Dans cette mise en abyme du verbe, Andrea Bernard prolonge son exploration d’obsessions déjà observée [lire nos chroniques de La traviata, Lucrezia Borgia et Don Carlo].Dans sa Francesca da Rimini vue quelques jours plus tôt à Turin, déjà la passion se heurtait aux murs du destin [lire notre chronique du 14 octobre 2025]. Il confirme également sa science de la direction d’acteur, via des gestes millimétrés, des regards suspendus, tout un théâtre de proximité au cœur d’un grand volume.

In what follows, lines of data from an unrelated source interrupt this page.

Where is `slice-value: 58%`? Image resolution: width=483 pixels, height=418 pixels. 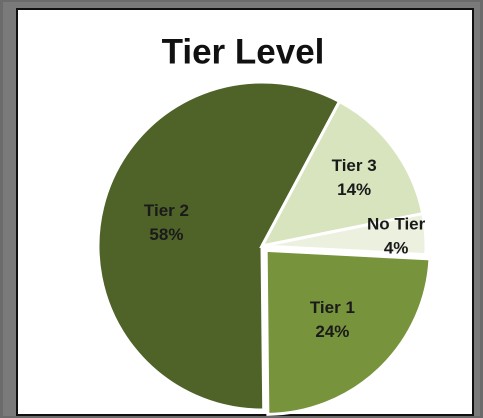
slice-value: 58% is located at coordinates (166, 234).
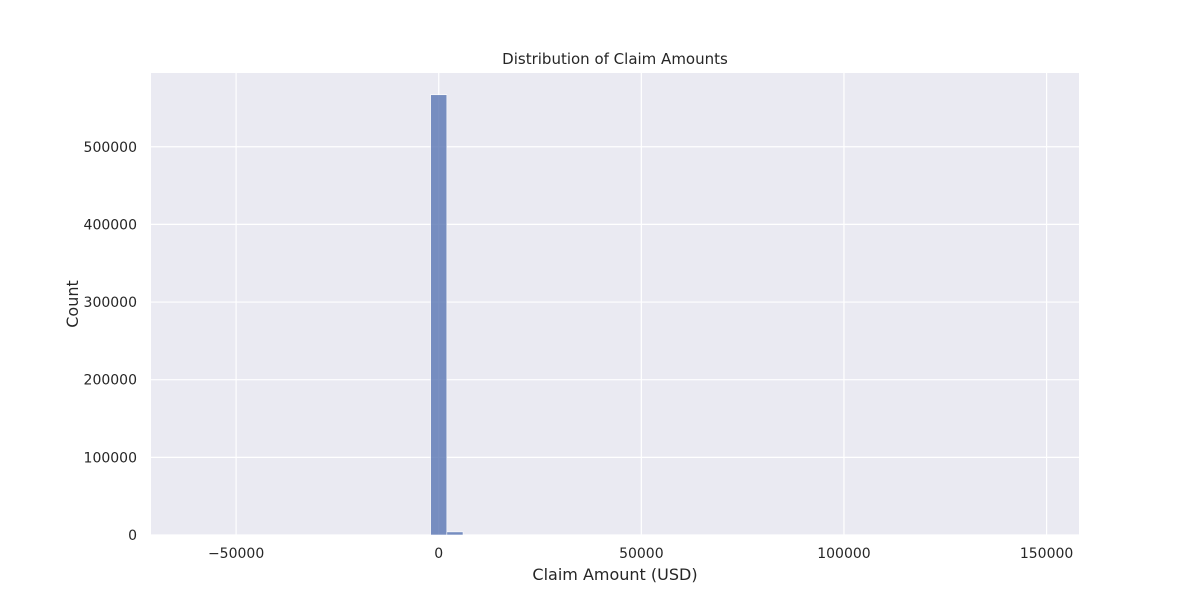 The height and width of the screenshot is (600, 1200). Describe the element at coordinates (844, 554) in the screenshot. I see `x-tick-label: 100000` at that location.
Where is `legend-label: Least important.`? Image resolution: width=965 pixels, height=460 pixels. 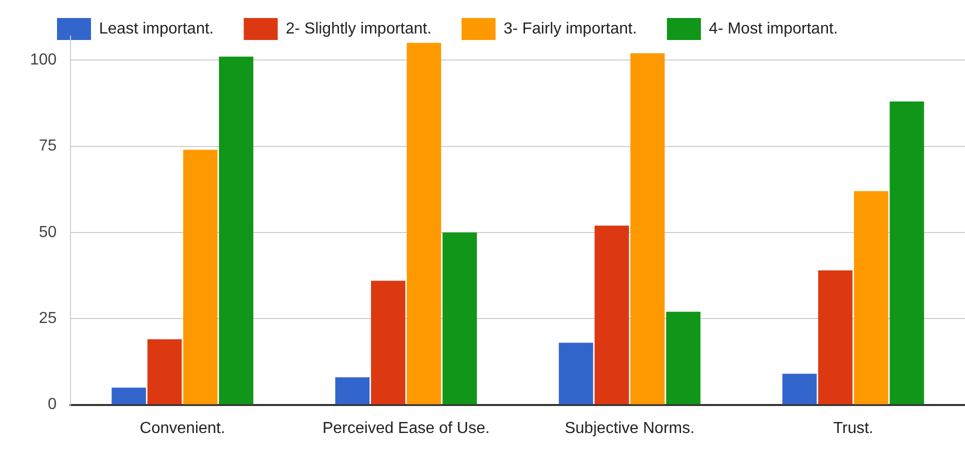
legend-label: Least important. is located at coordinates (156, 29).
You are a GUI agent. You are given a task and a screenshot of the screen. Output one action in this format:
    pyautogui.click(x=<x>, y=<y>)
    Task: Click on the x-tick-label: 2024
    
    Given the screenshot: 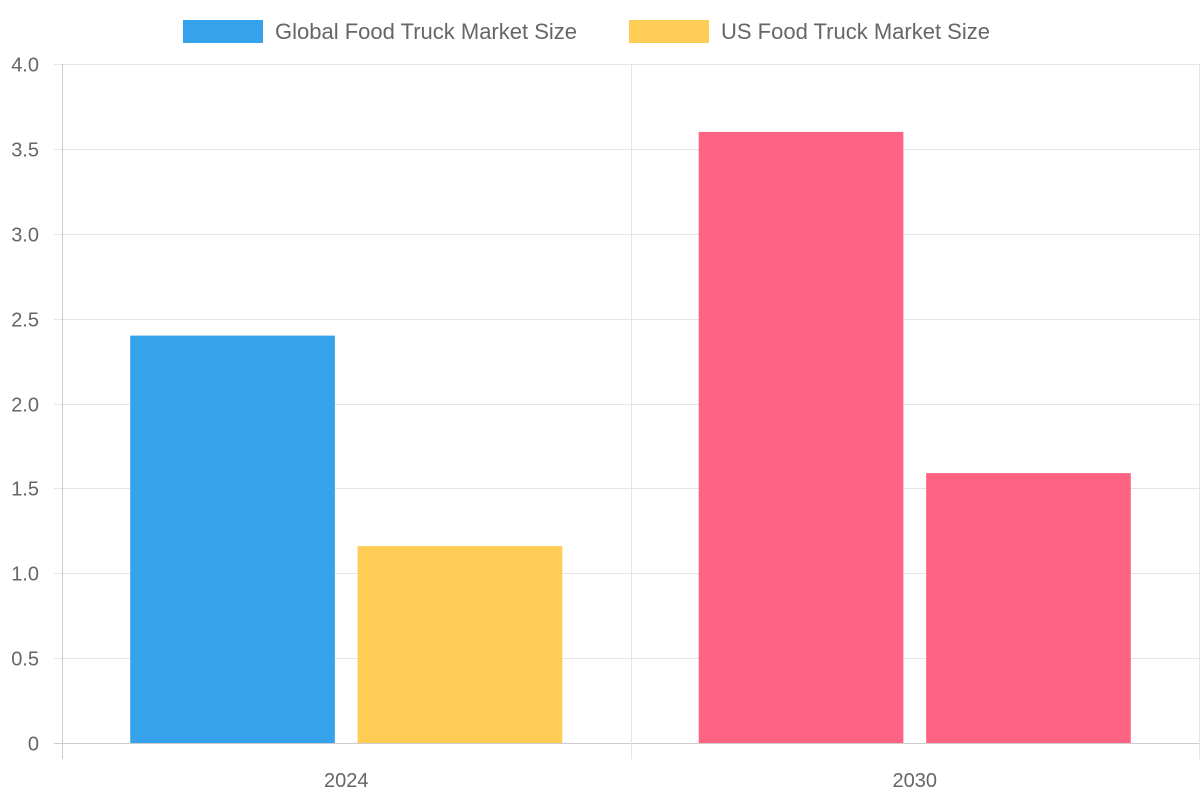 What is the action you would take?
    pyautogui.click(x=346, y=781)
    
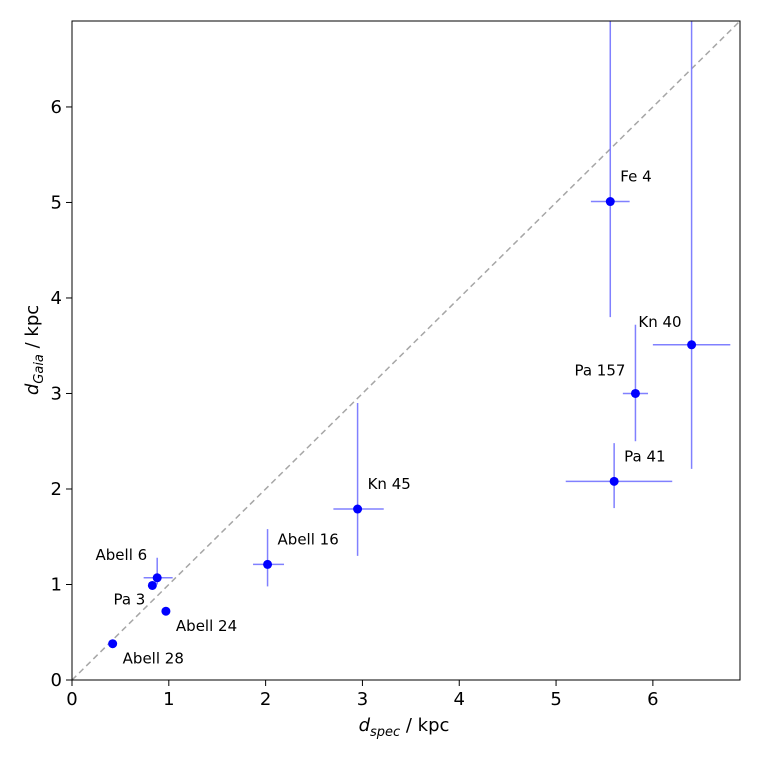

Car là est bien le paradoxe de son spectacle : jouer l’intimité dans la vaste nef de cet édifice conçu par les architectes Arnaldo Foschini et Attilio Spaccarelli, bientôt très liés au régime mussolinien et à sa politique de grands travaux – dont le siège du parti fasciste (Palazzo della Farnesina), l’Istituto Nazionale delle Assicurazioni ou encore le nouvel aménagement Vatican/Borgo/Via della Conciliazione –, un régime qui n’avait cure de l’intime et même de l’individu. Pareil contraste aiguise l’écoute, et les gens se penchent, littéralement, vers la voix, dès lors miroir, puisqu’elle fait résonner nos propres solitudes connectées, nos amours par écran interposé, nos ruptures expédiées par SMS ou WhatsApp, en ce temps où l’on drague et l’on se largue d’un instant à l’autre et sans un son, souvent même sans avoir baisé en vrai (c’est ainsi qu’il faut parler, non ?).
La musique redonne un corps, un souffle, une chair à ces échanges perdus, à ces êtres égarés, délaissés. Alors la parole retrouve sa place : un organe, l’instrument de deux solitudes ici placées côte à côte. Le Rione Monti entier retient sa respiration, mais non, le téléphone ne sonne plus.